To be fair, I do like a few of the tenants especially the newly opened Arrogant Butcher and even the franchised Jimmy Johns. I’m happy that downtown finally has a pharmacy. However they are not enough. Indeed, I wish that they were the exception that proves the rule, and not the rule themselves.
These type of businesses should be the lures to get people excited and drawn downtown where they discover locally owner businesses and begin frequenting them. Instead, customers of Jimmy’s get to see a competing chain; and Arrogant Butcher diners get a panoramic view of parking lots.
I think CityScape is more of a convenience than a destination. I don’t think they’re creating any kind of unique experience for anyone that’s been in Phoenix and shopped before.
Mixed Use is Not a Panacea
To make things worse for downtown as a whole, the few business that have opened, and several of the office tower tenants could have easily found space. Instead of using public funds (which now make up about half the project’s funding) to lure business to CityScape, the city could have helped these businesses settle in downtown’s existing urban fabric.
Imagine the Arrogant Butcher and CVS on the ground floor of the incredible Luhr’s complex, or Lucky Strike reusing the under appreciated McGinnis Building across from the Duce on South Central?
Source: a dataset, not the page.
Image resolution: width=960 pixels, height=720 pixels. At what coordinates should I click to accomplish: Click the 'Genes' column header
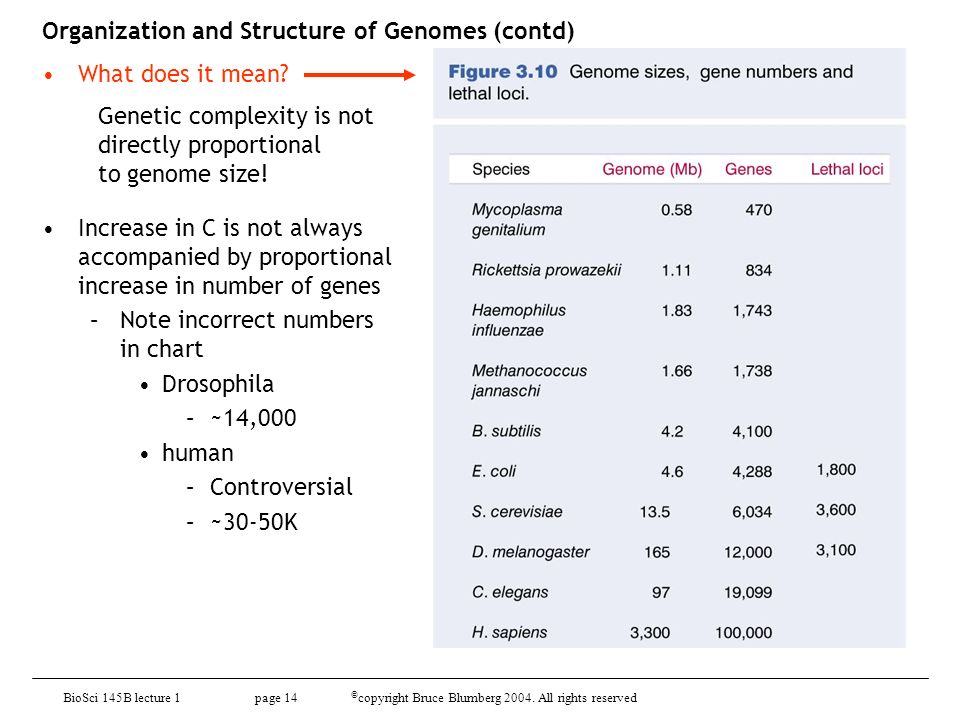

The remaining stores and restraints could have easily fit in the empty store fronts of the Collier Center, Cronkite Building or several other nearby buildings The office tenants could have stayed in the previous downtown locations, or moved to the Luhr’s buildingor the former Phelps Dodge offices.
By going this route we now have MORE empty offices and store fronts downtown than ever before. Indeed, CityScape is looking more and more like the Collier Center, with Lucky Strike filling the role of Hard rock; Arrogant Butcher playing Kincaid’s and Banner Health acting as Bank of America.
Phoenix needs to learn that while mixed-use is important, a mixed used mega development will never be a substitute for the authentic diversity that grows out of several smaller-scale densely organized projects.
The Paradox Remains
CityScape is a paradox. It was intended to be a bold new form of development downtown, but ended up being a lesser facsimile of the Arizona and Collier Centers. But perhaps the biggest irony is that while it’s name and marketing scream their urban ambitions, CityScape is almost without a sense of urbanism. To borrow Michael Sorkin’s appraisal of New York’s Lincoln Center, the development is
Like a giant spaceship… offering close encounters with the city, but not too close. The buildings are always adamant about their alien status.